### Passage fourni
En 1917, il intègre la 8e mission d’artistes aux armées et se rend dans les zones proches du front. De ces expériences naissent des croquis poignants, comme ceux réalisés à Soissons et Soupir, où il capture l’angoisse des bombardements et la résilience des soldats. Ces œuvres, souvent gravées par ses soins, révèlent un artiste au sommet de son art, combinant précision technique et empathie.

Un héritage oublié

Après la guerre, Le Blant expose ses travaux en 1919, mais le public, lassé des récits guerriers, ne répond pas à l’appel. Profondément déçu, il cesse d’exposer, se consacrant à l’illustration et à la gravure. Ses scènes de bataille, notamment celles du conflit mondial, marquent une évolution dans son style : plus impressionniste, elles mettent en avant le chaos des champs de bataille, comme en témoigne l’œuvre décrivant un attelage de canon de 75 galopant sous les explosions, symbole de la bravoure et de la désolation de la Grande Guerre.

### Série de consignes
1. Recopiez, s'il vous plaît, le passage fourni depuis « Après la guerre, Le » jusqu'à « la Grande Guerre. » inclus.
2. D'après le passage fourni, en quelle année Le Blant expose-t-il ses travaux après la guerre ?
Appuyez-vous uniquement sur le passage fourni.

### Données disponibles
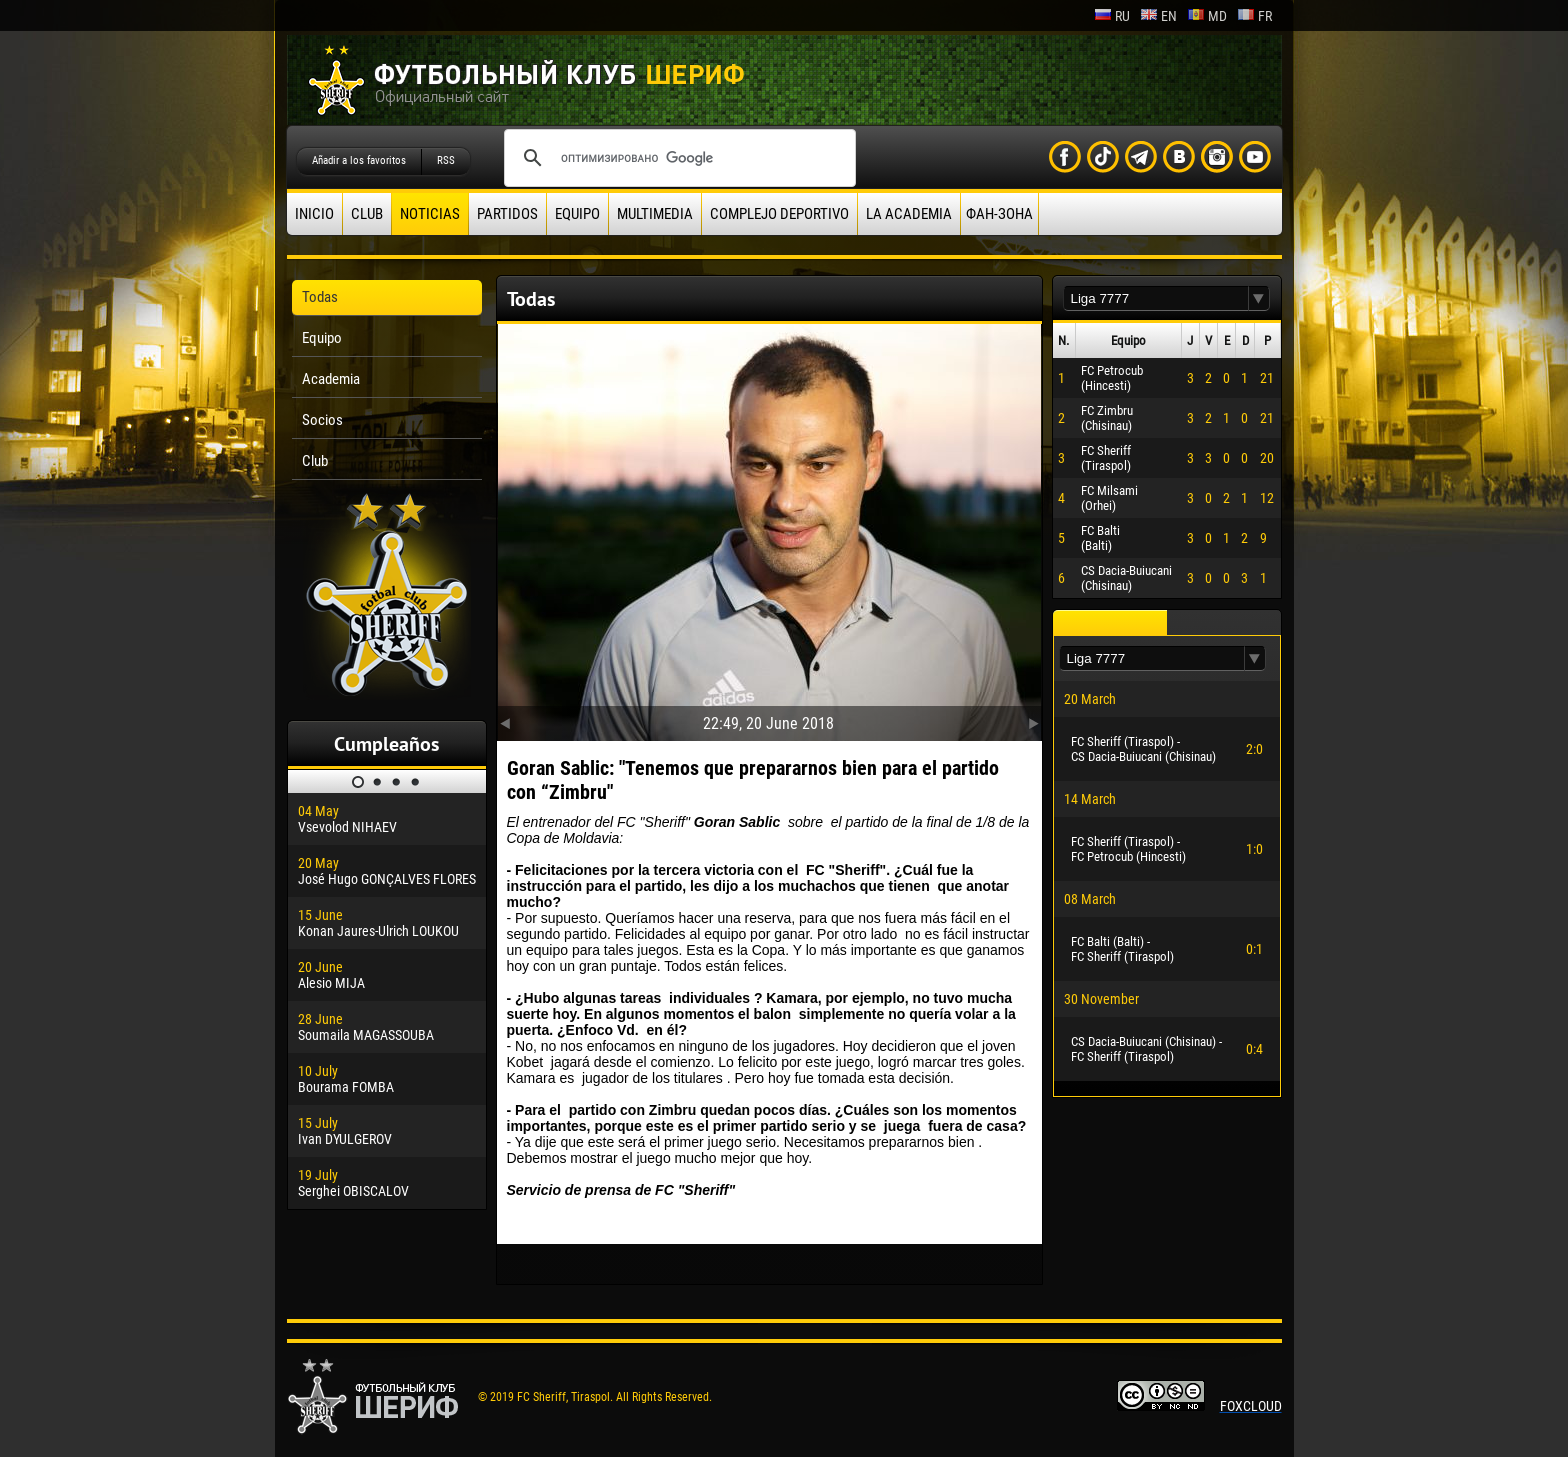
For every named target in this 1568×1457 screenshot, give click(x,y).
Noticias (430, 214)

### Réponses attendues
1.
Après la guerre, Le Blant expose ses travaux en 1919, mais le public, lassé des récits guerriers, ne répond pas à l’appel. Profondément déçu, il cesse d’exposer, se consacrant à l’illustration et à la gravure. Ses scènes de bataille, notamment celles du conflit mondial, marquent une évolution dans son style : plus impressionniste, elles mettent en avant le chaos des champs de bataille, comme en témoigne l’œuvre décrivant un attelage de canon de 75 galopant sous les explosions, symbole de la bravoure et de la désolation de la Grande Guerre.

2. En 1919.